== Exercise aim ==
Write out exactly the lines from the one with "Studio Policies (245, 2481)" through the last line of the data below, but not the pictures.

Dataset entries

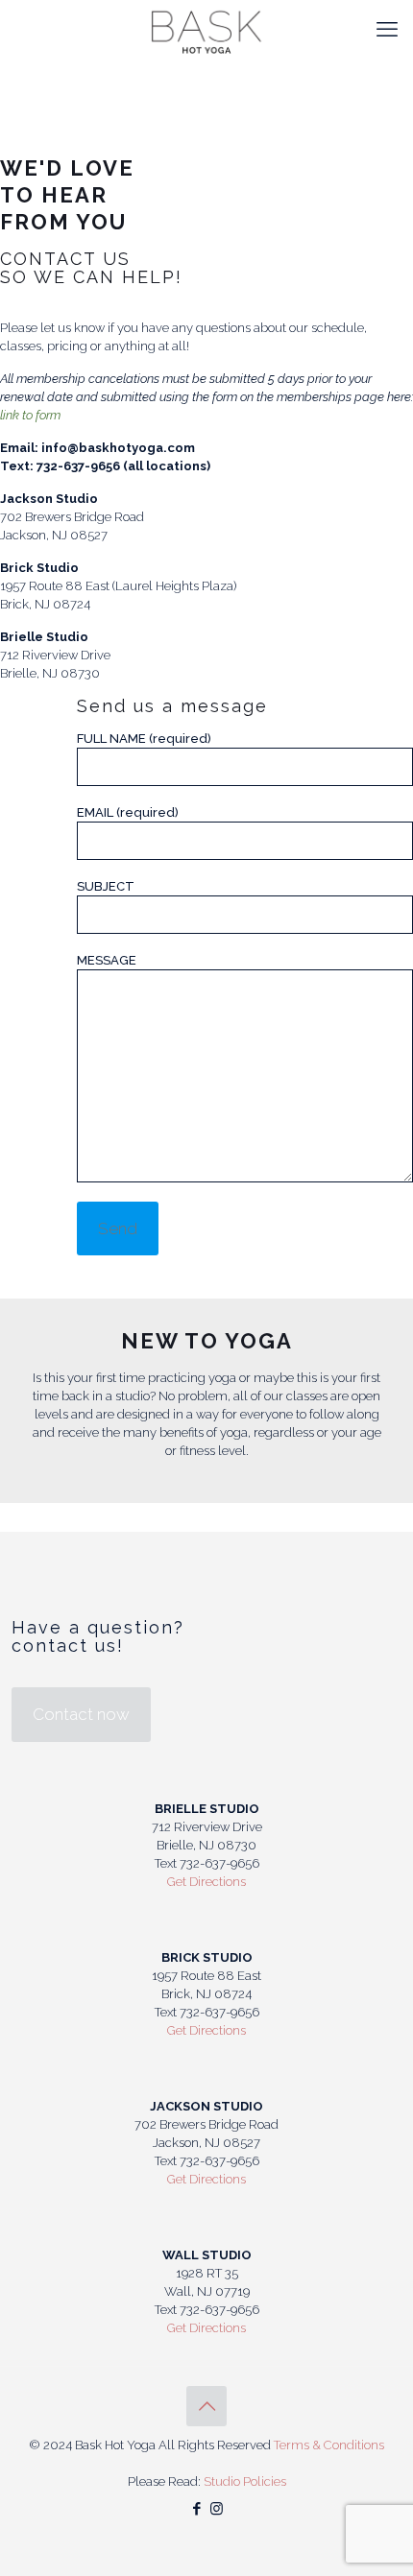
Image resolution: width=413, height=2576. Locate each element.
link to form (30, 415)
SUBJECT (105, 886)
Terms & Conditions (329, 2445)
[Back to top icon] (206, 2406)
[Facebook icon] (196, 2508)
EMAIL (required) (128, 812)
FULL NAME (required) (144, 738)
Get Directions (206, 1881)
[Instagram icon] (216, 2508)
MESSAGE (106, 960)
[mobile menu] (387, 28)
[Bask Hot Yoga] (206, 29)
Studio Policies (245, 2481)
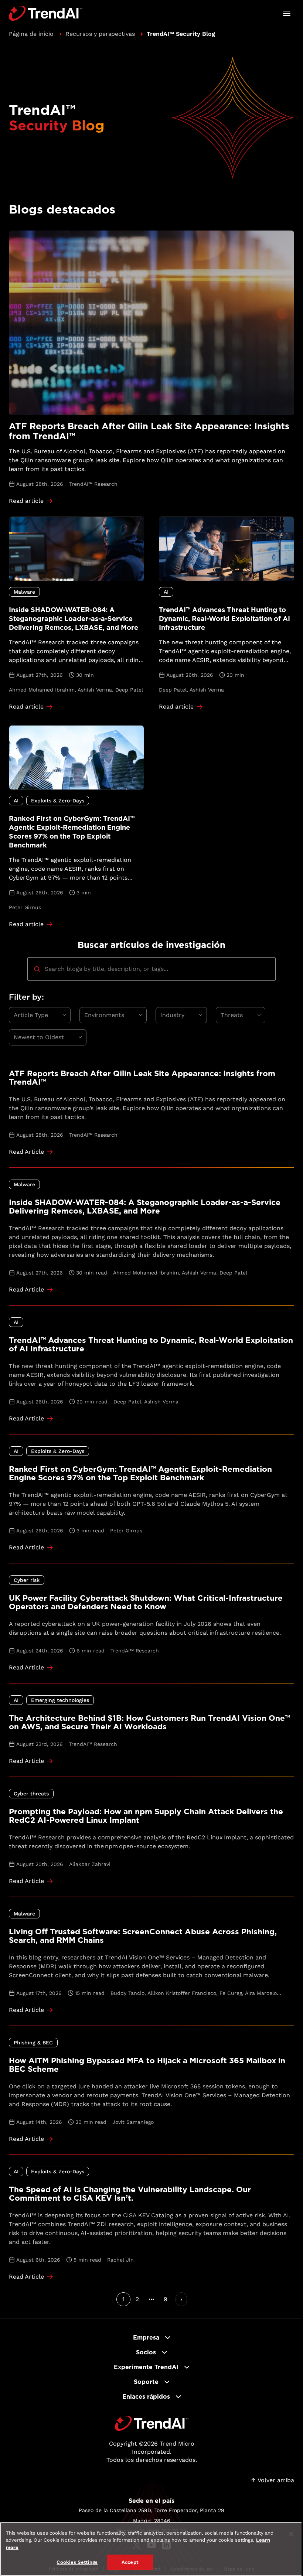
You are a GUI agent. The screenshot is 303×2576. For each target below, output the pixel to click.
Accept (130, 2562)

== Worked solution ==
Studio Policies (245, 2481)
You are a GUI agent. The screenshot is 303×2576. For each target below, output the pixel to click.
Accept (130, 2562)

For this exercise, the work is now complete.